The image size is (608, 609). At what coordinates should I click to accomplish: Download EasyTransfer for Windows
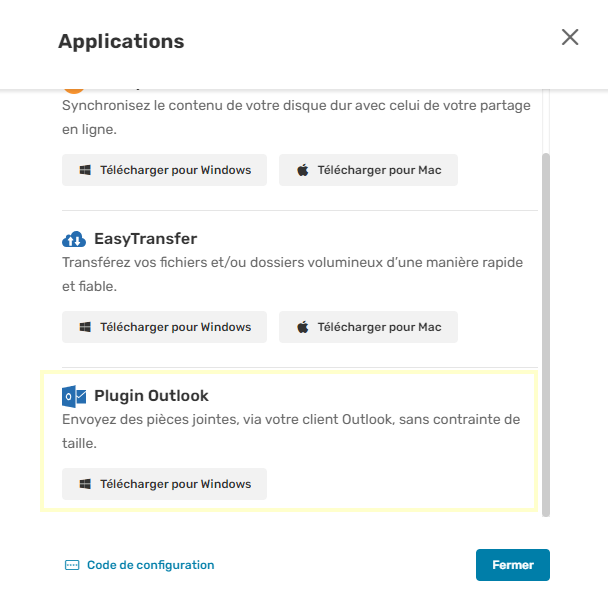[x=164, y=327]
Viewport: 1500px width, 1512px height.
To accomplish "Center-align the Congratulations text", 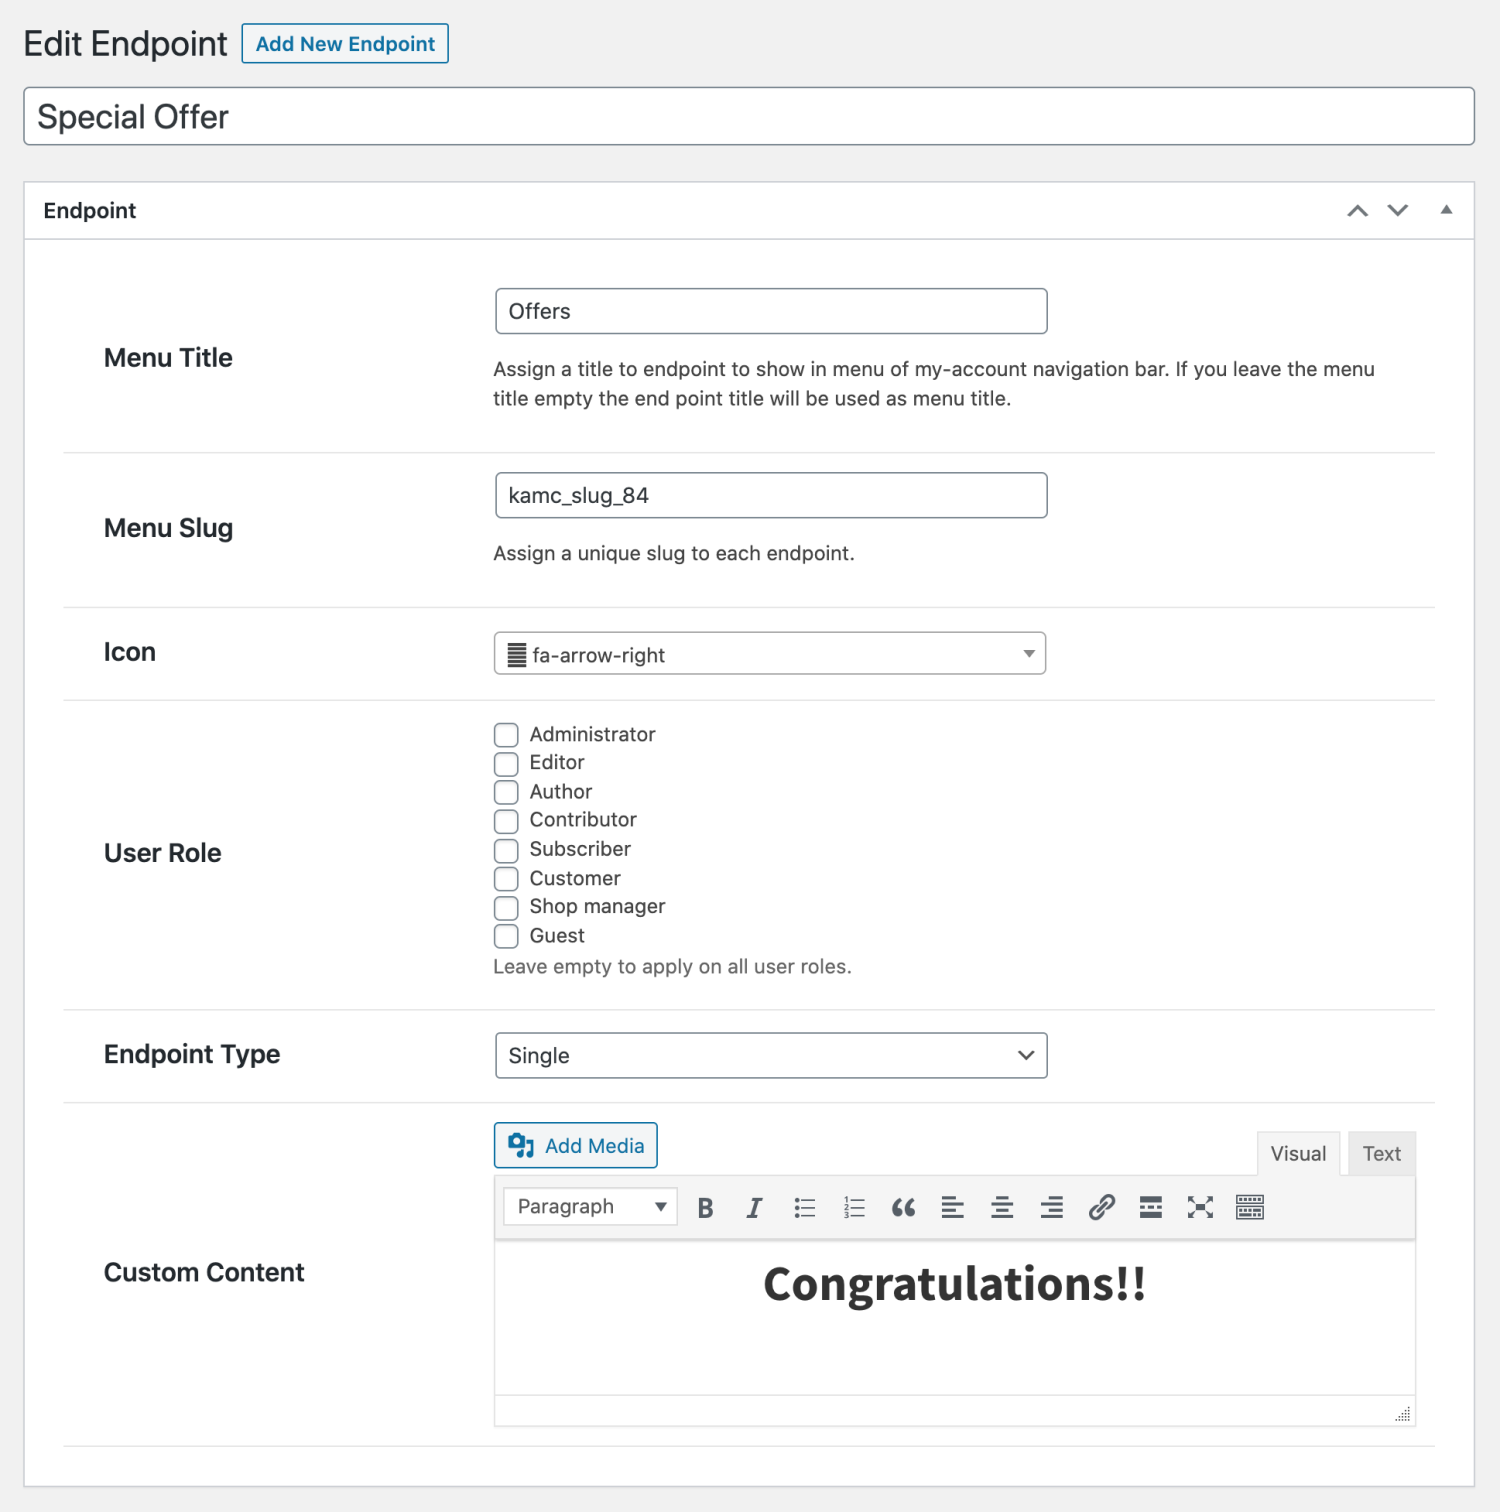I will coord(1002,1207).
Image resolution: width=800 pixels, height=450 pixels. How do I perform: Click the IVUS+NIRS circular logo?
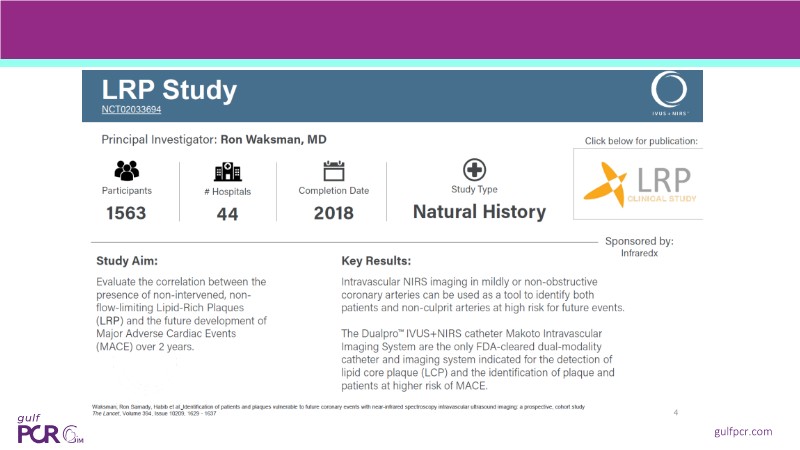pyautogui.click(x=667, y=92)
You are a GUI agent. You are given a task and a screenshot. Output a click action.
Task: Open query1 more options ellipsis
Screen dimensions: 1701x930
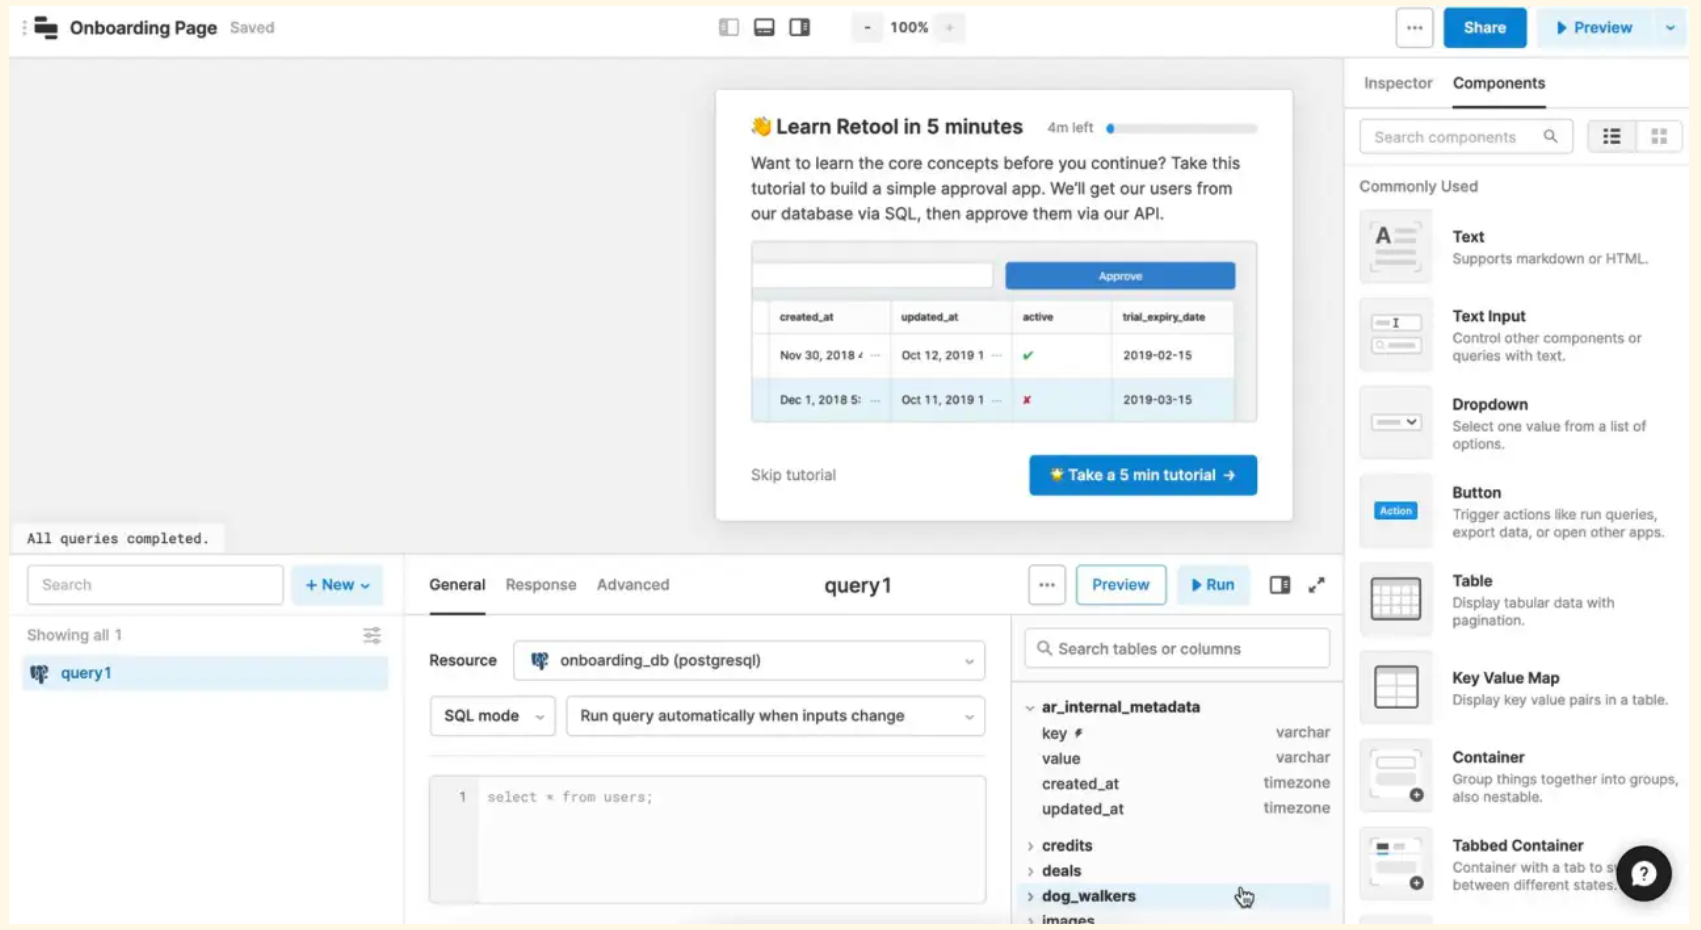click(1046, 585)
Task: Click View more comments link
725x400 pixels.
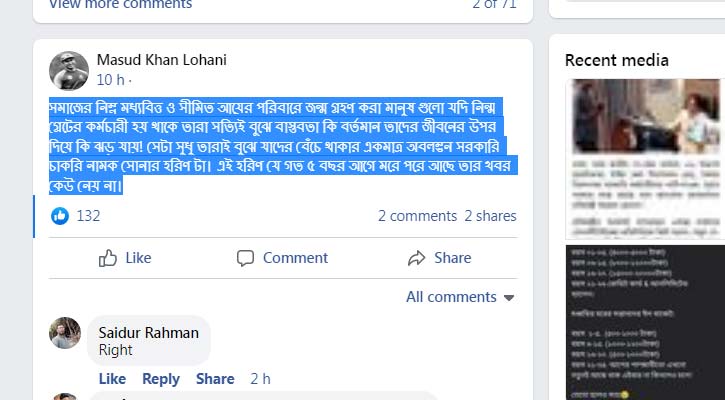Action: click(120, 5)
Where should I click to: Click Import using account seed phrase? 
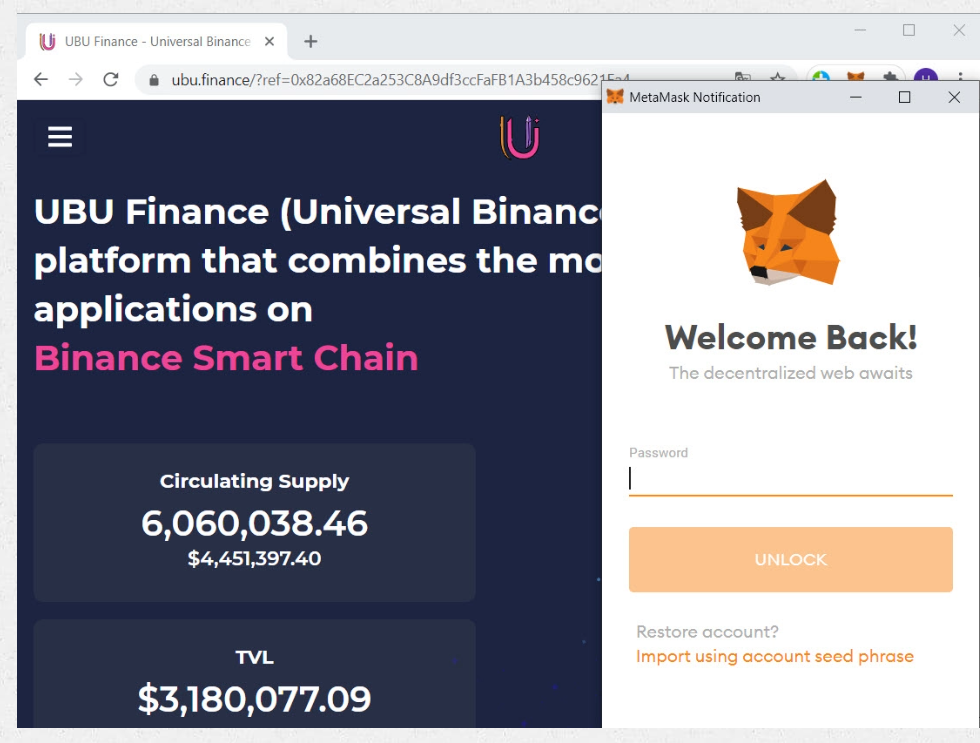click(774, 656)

YOUR TASK ->
Among the entries, copy every line containing the word "more".

EXERCISE ANSWER ->
Task: Open query1 more options ellipsis
Task: Click View more comments link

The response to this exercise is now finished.